Basic protocol for doing flow.

Reagents

• Antibodies
• CD16/CD32 antibody for Fc-block.
• Live-dead stain.
• FACS buffer

Protocol

General notes:

• Create single-stain controls for compensation and remember to leave one control as unstained.
• I do most stains in 96 u-well plates, which makes it faster for washing steps. Before running, samples are transferred to tubes.
• You can do the staining in lower volumes then indicated here, just as long as you don't have too many cells.

Protocol:

• Wash cells and resuspend in 100 μL FACS buffer, with 1:100 Fc-block. Let sit at 4°C for 10 min.
• Wash with PBS, spin at 1500 RPM for 3 min. Flick out supernatant. Resuspend in 100 μL PBS. Add n+1 x 100 μL to single-stain control sample, and pipet out into individual wells. Add 1 μL live-dead stain to all samples and to one control well. Add 100 μL PBS to all other control sampels.
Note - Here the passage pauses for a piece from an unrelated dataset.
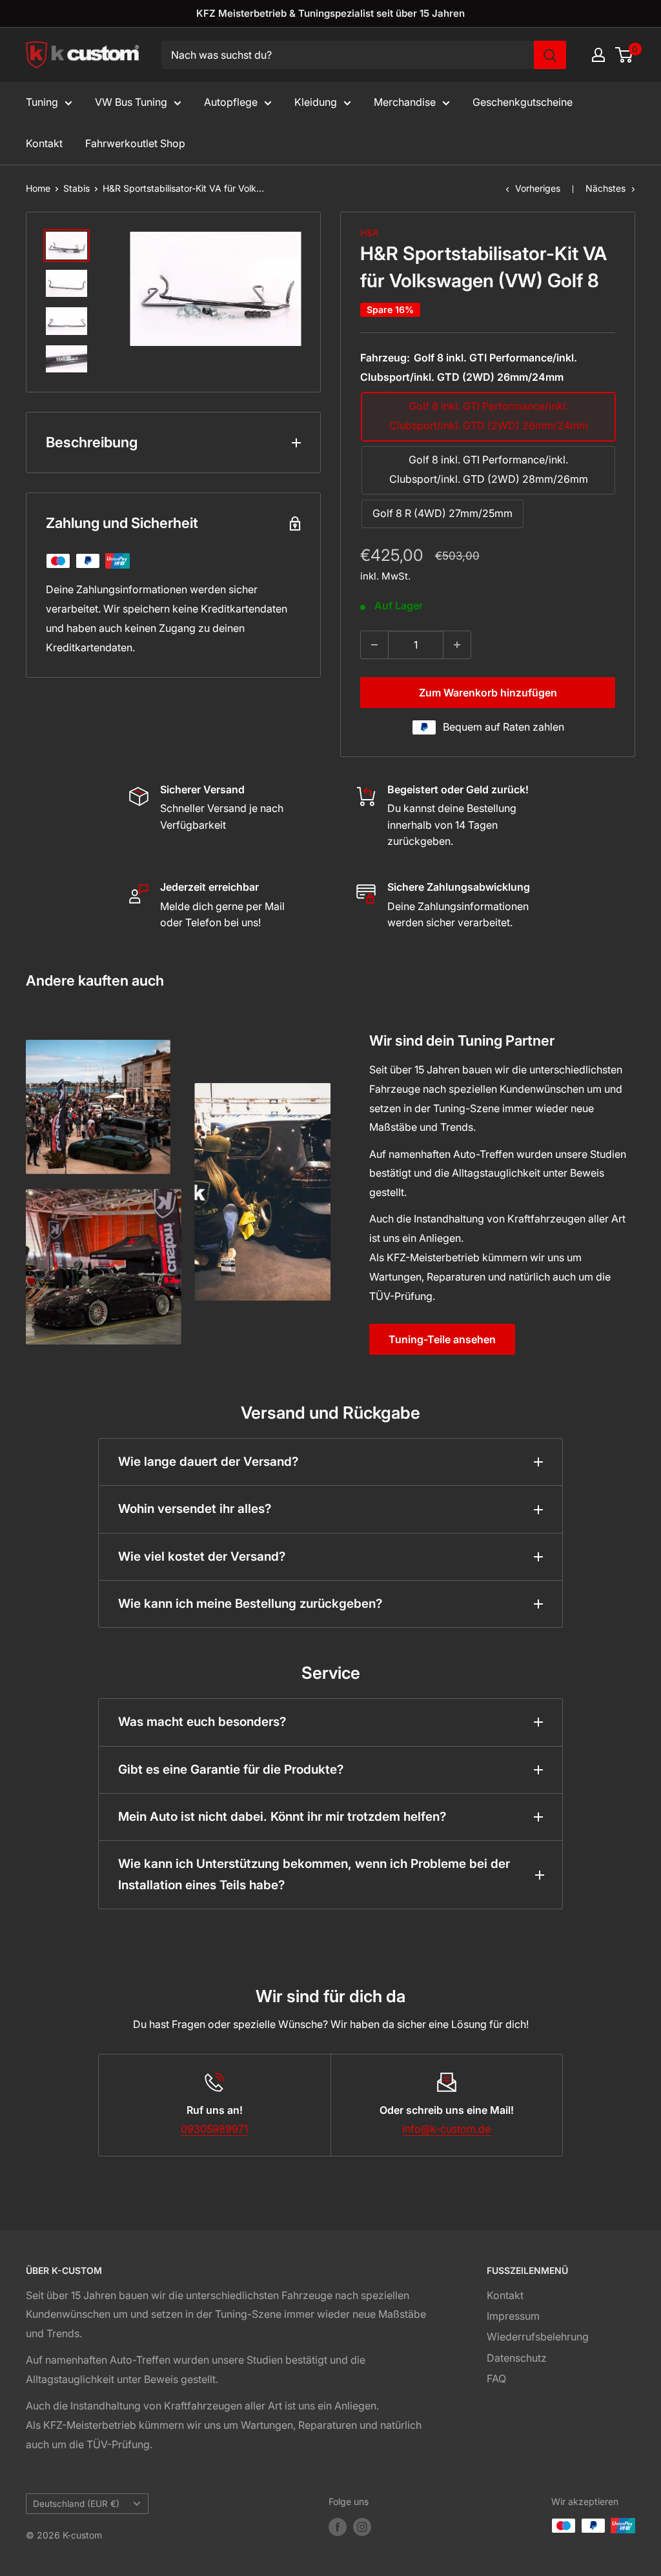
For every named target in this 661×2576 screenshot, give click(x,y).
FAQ (496, 2378)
Keep in dark at room-temperature for 15 min.
  Note: Most live-dead stains requires that there are no protein be in the media, which is why I use PBS for this step.
  Note: I try and keep time in PBS to a minimum though.
• Wash cells with 100 μL FACS buffer, spin at 1500 RPM for 3 min. Flick out supernatant. Resuspend in either 100 μL with tetramer at 1:10 or antibody cocktail at relevant dilutions. Add individual antibodies to controls. Let sit at 4°C for 10-20 min.
  Note:I do tetramer staining individually from other staining, with a wash step in-between.
• Wash cells with 100 μL FACS buffer, spin at 1500 RPM for 3 min. Flick out supernatant. Repeat once.
• Resuspend in 200-400 μL FACS buffer.
• Transfer samples to flow tubes and off to the machines!